Il menù settimanale va poi ripetuto tale e quale per altri 7 giorni. Alcune varianti prevedono nello schema alimentare una piccola eccezione alla regola consentendo una sola fetta di pane a colazione il 3°, 4° e 5° giorno.
- 1° giorno
- Colazione: caffè senza zucchero
- Pranzo: 2 uova sode, spinaci
- Cena: prosciutto cotto
- 2° giorno
- Colazione: caffè senza zucchero
- Pranzo: 1 bistecca, insalata, frutta
- Cena: prosciutto cotto
- 3° giorno
- Colazione: caffè senza zucchero
- Pranzo: 2 uova sode, insalata e pomodori
- Cena: prosciutto cotto e insalata
- 4° giorno
- Colazione: caffè senza zucchero
- Pranzo: 1 uovo sodo, carote e formaggio svizzero
- Cena: frutta e 1 yogurt
- 5° giorno
- Colazione: caffè senza zucchero, carote e limone
- Pranzo: pesce al vapore, pomodori
- Cena: 1 bistecca, insalata
- 6° giorno
- Colazione: tè con succo di limone
- Pranzo: pollo alla griglia
- Cena: 2 uova sode, carote
- 7° giorno
- Colazione: tè con succo di limone
- Pranzo: 1 bistecca, frutta
- Cena: quello che si vuole (evitando gli alcolici)
Come si può notare da questo menù esemplificativo, la dieta è molto rigida e restrittiva, e si basa sul consumo di un numero molto ridotto di alimenti.

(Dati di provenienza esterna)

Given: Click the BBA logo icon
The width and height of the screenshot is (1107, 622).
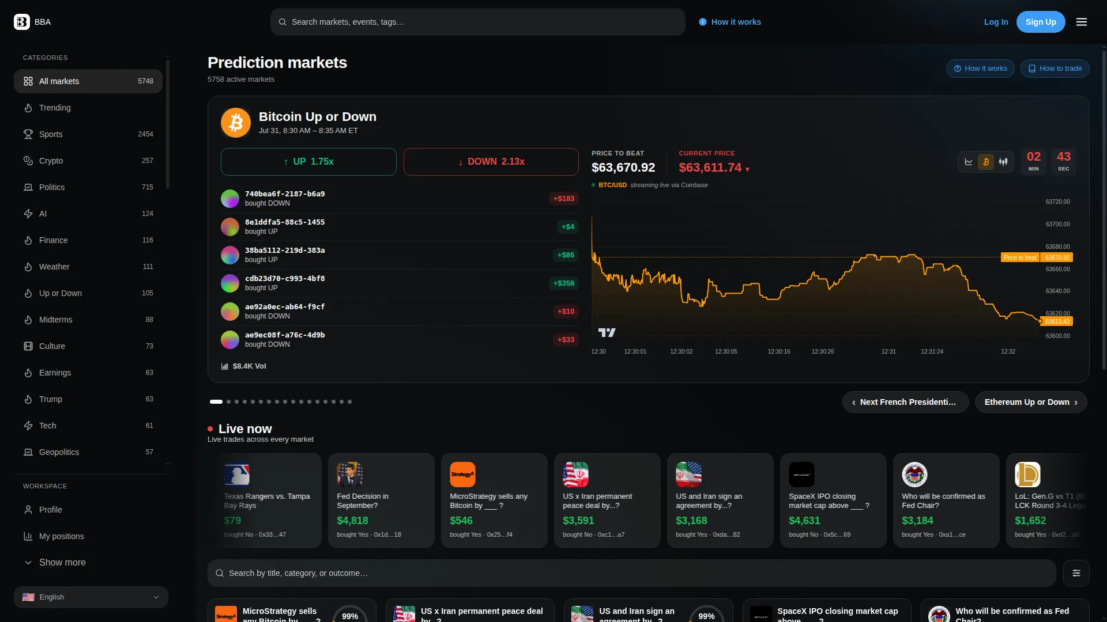Looking at the screenshot, I should (x=22, y=22).
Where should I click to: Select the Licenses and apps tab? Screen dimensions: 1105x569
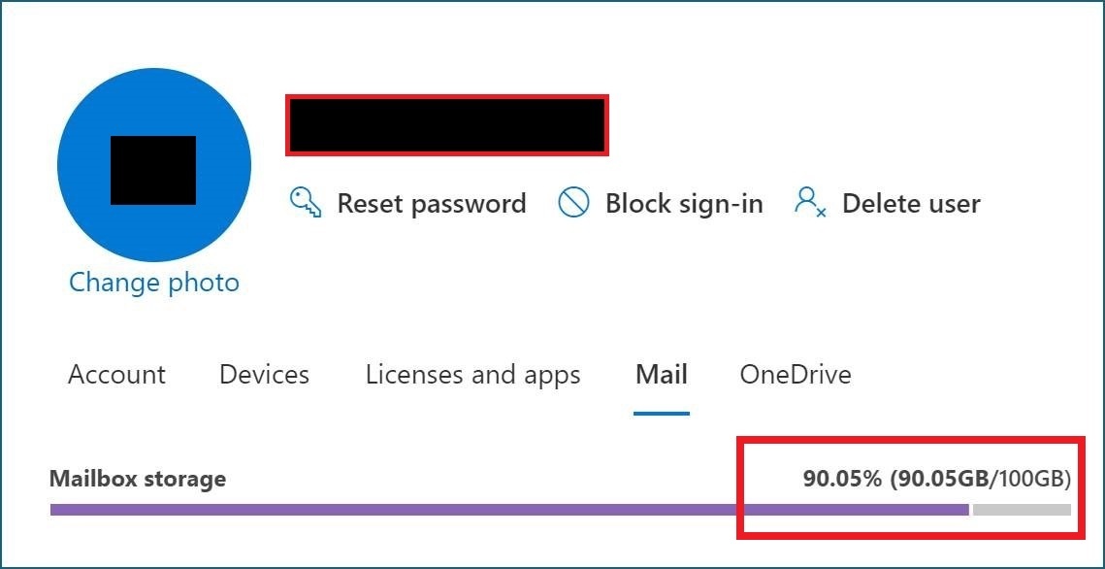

La Dieta Plank Funziona Davvero?
La dieta Plank permette una significativa perdita di peso già nelle fasi iniziali. Nella maggior parte dei casi, la dieta Plank funziona, ma solo perché si instaura un regime strettamente ipocalorico. Tuttavia, la rapidità del dimagrimento dovrebbe scoraggiare dall’intraprendere una simile pratica. Insieme alla perdita di peso, infatti, sembra non verificarsi una rilevante perdita di grasso. Inoltre, con un calo ponderale repentino si può rischiare di perdere anche massa muscolare. Infine, per quanto riguarda la notevole perdita di peso, con dieta equilibrata non è possibile perdere più di 700-1000 grammi a settimana.
Per tutti questi motivi, una strategia alimentare che promette dimagrimenti elevati in pochissimo tempo non deve essere considerata credibile. È importante sottolineare, che la dieta Plank è uno di quei protocolli dietetici che nessun professionista consiglierebbe a un suo paziente. Poiché in questa dieta non sono previste fibre, carboidrati e grassi sani, inoltre, l’apporto nutrizionale risulta molto sbilanciato. Questo può causare costipazione, carenze e anche effetti collaterali per chi ha delle patologie preesistenti quali diabete, colesterolo, anemia, disfunzioni renali e disordini metabolici. In alcuni casi, possono verificarsi importanti squilibri ematochimici.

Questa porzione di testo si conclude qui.